Tenemos una estructura administrativa dedicada a la acción exterior que hace lo que puede, gestiona, trata de salvar los muebles del naufragio, pero que no dispone de lo fundamental, de un guión que ordene y dé sentido a su trabajo. La incoherencia se ha hecho norma. Ya a nadie le sorprende nada. Todo puede ocurrir en una actividad orquestada desde la Moncloa siguiendo criterios partidistas y cortoplacistas. Un día descubrimos que la guerra es posible en Europa y nos disponemos a aumentar el gasto en defensa, tras años de abandono. Nuestro atlantismo y europeísmo resulta que es compatible con hacer el juego a organizaciones islamistas y terroristas, que tienen a bien felicitarnos para vergüenza nacional. Nuestro presidente hace uso y abuso de la causa palestina para provecho propio y se queda virtualmente solo en el camino, escenificando hasta qué punto estamos lejos de nuestros socios y aliados en la Unión Europea y la Alianza Atlántica. Ante la imposibilidad de justificar la falta de criterio y coherencia de las medidas que se están tomando, nuestras autoridades han recurrido a un pudoroso silencio. Resulta que somos una democracia sin derecho a saber qué hacen nuestros gobernantes en el plano diplomático. ¿Qué pasa con nuestra presencia en el Magreb? ¿Qué se está negociando respecto al futuro de Gibraltar en la Unión Europea?

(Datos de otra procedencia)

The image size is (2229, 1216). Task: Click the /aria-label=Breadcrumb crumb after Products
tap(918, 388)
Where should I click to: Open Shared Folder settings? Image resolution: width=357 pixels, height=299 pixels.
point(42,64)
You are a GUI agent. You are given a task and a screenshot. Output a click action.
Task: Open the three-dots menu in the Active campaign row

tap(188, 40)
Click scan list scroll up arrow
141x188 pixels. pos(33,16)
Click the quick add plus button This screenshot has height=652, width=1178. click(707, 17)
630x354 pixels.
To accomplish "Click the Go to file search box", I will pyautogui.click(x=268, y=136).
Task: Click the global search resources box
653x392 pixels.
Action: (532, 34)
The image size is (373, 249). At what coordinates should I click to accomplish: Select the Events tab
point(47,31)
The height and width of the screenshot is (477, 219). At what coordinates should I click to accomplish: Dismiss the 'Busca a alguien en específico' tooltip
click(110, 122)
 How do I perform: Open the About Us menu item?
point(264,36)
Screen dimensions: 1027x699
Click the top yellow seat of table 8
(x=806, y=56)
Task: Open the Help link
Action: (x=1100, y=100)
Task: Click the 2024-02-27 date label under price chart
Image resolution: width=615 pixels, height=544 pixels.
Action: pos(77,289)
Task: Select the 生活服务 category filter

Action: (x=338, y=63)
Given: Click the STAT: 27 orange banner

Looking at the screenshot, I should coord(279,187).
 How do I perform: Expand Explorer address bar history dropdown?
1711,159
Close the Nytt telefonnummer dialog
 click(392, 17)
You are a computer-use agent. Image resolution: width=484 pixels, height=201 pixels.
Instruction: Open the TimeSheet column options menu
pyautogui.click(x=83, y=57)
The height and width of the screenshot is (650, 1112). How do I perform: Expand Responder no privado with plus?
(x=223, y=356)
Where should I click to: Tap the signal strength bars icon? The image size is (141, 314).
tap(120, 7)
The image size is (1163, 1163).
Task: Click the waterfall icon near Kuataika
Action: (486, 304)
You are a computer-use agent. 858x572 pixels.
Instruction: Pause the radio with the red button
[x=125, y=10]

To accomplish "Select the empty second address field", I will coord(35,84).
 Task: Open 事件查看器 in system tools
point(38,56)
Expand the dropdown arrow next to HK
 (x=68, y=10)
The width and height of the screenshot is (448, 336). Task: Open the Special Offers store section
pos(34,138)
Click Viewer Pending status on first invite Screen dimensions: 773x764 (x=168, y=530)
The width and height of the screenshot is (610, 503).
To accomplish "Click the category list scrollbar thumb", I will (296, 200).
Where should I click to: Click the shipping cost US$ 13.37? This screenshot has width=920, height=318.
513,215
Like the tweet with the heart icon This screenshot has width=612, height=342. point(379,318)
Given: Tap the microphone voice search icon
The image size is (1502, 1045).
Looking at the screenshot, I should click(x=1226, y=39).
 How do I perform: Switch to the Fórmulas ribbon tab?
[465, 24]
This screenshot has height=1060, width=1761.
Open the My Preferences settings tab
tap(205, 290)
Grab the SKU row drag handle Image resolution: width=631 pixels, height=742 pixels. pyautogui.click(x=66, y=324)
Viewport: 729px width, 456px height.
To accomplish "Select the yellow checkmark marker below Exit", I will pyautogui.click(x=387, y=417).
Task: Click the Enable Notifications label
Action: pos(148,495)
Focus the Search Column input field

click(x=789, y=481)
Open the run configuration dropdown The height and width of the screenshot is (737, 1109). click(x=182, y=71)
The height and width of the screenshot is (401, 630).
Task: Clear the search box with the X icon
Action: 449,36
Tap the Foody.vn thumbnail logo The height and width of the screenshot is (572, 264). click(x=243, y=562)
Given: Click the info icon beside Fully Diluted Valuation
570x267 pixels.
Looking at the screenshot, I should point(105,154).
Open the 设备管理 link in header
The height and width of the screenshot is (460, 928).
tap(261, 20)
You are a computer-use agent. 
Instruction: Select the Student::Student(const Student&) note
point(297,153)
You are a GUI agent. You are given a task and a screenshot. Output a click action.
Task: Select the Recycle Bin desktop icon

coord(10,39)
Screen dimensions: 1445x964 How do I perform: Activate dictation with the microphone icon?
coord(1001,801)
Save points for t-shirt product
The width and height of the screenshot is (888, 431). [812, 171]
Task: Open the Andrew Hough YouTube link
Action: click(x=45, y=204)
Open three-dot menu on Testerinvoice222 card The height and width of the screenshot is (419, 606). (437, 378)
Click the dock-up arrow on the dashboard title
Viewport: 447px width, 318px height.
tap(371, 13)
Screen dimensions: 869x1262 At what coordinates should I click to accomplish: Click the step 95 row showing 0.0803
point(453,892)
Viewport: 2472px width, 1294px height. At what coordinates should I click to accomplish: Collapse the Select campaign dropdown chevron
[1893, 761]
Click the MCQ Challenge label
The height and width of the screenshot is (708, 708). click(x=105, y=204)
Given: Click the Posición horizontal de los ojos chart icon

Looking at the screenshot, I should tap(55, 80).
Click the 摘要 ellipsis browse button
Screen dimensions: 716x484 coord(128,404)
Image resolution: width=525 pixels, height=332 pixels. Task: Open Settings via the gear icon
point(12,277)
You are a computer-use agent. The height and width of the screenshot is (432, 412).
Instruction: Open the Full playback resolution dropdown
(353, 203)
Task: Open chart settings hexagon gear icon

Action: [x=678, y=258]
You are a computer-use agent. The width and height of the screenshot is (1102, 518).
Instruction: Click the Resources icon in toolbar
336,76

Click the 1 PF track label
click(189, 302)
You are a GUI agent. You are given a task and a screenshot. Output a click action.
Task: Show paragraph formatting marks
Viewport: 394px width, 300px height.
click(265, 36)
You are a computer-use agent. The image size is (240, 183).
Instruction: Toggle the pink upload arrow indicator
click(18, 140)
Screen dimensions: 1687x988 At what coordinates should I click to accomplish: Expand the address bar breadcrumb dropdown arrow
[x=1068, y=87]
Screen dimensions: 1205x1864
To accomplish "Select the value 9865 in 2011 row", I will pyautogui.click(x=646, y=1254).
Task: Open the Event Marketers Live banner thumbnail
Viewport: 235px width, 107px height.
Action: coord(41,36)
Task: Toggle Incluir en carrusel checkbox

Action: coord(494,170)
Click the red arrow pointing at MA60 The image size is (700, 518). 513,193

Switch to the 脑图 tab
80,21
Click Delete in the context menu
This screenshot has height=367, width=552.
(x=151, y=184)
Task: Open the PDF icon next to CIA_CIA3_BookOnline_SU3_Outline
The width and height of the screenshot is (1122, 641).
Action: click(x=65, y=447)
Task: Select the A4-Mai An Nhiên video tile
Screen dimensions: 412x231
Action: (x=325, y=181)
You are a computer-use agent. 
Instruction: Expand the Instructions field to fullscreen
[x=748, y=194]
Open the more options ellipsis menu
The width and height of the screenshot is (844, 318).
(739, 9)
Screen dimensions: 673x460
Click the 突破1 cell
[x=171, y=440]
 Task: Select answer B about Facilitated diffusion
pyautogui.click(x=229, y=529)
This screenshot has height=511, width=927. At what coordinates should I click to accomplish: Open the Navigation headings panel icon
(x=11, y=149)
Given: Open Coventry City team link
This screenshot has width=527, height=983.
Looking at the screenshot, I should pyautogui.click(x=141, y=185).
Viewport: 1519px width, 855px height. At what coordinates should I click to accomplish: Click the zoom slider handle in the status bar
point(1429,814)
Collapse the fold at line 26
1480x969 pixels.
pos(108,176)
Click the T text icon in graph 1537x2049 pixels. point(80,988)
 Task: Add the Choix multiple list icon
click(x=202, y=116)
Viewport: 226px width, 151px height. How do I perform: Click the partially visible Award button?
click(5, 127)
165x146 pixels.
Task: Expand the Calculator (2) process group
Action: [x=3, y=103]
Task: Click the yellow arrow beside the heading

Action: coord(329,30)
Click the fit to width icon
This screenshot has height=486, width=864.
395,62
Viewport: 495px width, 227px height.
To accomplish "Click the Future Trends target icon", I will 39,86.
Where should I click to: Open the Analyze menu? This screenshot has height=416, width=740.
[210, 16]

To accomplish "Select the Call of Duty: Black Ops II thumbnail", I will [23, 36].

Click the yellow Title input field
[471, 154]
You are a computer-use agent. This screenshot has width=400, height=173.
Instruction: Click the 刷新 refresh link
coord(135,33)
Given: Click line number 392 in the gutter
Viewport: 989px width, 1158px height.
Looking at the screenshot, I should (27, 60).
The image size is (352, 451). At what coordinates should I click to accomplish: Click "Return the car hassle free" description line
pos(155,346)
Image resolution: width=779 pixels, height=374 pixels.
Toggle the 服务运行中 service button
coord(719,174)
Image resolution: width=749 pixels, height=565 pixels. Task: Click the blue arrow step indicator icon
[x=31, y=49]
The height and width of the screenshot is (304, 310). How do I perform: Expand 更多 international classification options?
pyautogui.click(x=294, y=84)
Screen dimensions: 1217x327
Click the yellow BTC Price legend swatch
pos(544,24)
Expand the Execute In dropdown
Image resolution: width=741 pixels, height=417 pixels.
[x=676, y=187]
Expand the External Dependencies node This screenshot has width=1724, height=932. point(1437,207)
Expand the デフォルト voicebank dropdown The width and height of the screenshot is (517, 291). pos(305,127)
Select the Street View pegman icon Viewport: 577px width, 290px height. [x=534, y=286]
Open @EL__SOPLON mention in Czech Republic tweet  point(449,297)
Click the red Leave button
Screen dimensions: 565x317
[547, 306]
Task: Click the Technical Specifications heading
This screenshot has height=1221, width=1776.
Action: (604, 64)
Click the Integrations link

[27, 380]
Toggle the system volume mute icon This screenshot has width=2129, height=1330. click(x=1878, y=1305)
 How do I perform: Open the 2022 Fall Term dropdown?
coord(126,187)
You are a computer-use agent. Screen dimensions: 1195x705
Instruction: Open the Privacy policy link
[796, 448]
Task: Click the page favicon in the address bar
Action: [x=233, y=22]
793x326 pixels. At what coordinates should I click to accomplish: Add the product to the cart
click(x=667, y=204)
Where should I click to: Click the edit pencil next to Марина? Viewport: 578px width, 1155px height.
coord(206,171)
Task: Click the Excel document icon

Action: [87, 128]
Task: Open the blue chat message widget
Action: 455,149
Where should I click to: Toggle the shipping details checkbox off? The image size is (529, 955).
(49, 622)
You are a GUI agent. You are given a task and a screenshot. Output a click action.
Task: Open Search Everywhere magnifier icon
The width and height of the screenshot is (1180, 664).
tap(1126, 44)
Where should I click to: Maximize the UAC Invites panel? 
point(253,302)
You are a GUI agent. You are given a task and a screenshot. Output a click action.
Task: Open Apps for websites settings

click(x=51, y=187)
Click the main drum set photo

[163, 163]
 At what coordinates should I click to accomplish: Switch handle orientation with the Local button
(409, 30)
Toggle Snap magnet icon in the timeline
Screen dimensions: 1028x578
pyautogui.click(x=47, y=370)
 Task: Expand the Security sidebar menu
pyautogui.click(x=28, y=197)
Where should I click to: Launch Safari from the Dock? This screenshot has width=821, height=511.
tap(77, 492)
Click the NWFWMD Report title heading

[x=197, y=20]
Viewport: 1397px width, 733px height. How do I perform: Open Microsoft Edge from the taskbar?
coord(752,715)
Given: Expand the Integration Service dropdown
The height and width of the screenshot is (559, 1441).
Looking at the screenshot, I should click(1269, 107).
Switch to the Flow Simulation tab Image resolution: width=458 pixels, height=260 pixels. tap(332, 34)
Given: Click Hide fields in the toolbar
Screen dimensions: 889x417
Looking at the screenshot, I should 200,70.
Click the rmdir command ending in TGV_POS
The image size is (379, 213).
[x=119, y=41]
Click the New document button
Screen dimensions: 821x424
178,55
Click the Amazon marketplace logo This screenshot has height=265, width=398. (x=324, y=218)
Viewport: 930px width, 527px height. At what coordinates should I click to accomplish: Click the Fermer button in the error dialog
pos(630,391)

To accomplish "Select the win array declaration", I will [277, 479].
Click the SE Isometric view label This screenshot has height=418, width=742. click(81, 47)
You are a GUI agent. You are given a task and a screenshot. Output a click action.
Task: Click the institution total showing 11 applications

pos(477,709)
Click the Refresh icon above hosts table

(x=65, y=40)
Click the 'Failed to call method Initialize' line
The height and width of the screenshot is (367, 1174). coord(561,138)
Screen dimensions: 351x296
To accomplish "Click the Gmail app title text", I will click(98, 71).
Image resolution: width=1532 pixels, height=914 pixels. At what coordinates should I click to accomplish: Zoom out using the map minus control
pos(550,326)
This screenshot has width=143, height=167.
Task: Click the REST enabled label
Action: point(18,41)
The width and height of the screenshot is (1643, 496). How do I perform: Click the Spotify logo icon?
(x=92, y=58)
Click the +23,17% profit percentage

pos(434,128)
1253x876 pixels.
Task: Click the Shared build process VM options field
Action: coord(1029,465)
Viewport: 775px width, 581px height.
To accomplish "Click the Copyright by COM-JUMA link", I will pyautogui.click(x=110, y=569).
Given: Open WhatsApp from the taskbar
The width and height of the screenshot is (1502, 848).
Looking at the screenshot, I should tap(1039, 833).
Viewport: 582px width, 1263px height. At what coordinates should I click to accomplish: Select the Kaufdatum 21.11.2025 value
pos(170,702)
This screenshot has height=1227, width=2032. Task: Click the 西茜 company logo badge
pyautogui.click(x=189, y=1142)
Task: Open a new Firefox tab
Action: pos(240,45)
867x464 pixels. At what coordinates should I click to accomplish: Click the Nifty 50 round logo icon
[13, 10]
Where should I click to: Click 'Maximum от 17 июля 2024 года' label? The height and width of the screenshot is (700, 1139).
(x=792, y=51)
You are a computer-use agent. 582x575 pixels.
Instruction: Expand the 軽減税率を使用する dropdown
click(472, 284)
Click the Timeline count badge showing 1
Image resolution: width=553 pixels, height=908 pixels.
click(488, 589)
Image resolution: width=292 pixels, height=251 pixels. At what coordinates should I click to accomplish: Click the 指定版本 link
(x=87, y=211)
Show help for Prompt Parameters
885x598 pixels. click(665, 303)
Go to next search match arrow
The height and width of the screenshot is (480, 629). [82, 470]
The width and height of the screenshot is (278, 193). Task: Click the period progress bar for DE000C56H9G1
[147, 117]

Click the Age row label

Estamos viviendo tiempos críticos en lo que se replantean muchos de los acuerdos y políticas de las últimas décadas. Xi Jinping está en Europa alimentando nuestra división y la de la Alianza con el atractivo anzuelo del formidable mercado chino y buscando acceder a nuestra tecnología y vendernos sus productos con precios más que competitivos gracias a condiciones laborales incomparables. ¿Cuál es nuestra posición? Nos sumamos a lo que se aprueba en Bruselas, aceptamos que China es un «rival sistémico» pero el entorno monclovita continúa abriendo puertas a sus intereses. Aceptamos que Rusia es una amenaza, pero destacamos por lo parco de nuestra ayuda a Ucrania y por la cuantía de nuestras compras a Rusia. El Gobierno de Moscú interviene en nuestros asuntos internos a través de informaciones falsas, pero el Gobierno reserva sus críticas a la oposición.
Si a la inconsistencia sumamos la lamentable imagen que estamos dando con escándalos de corrupción, asalto a la libertad de prensa y a la independencia de los jueces, solicitud de que la Comisión ponga orden en nuestro propio Estado de derecho, un presidente que se retira a meditar sobre su existencia mientras su esposa es cuestionada por dedicarse al tráfico de influencias, tema que los jueces tendrán que resolver con la colaboración de la Guardia Civil… podremos imaginarnos la autoridad con la que nuestros representantes actúan más allá de nuestras fronteras.
Con la campaña electoral para el Parlamento Europeo se abre una oportunidad para que nuestras fuerzas políticas expliquen qué idea tienen del papel de España en el mundo. Urge derribar muros y hacer pedagogía para que la propia sociedad exija, de una vez por todas, acabar con una situación tan penosa como humillante.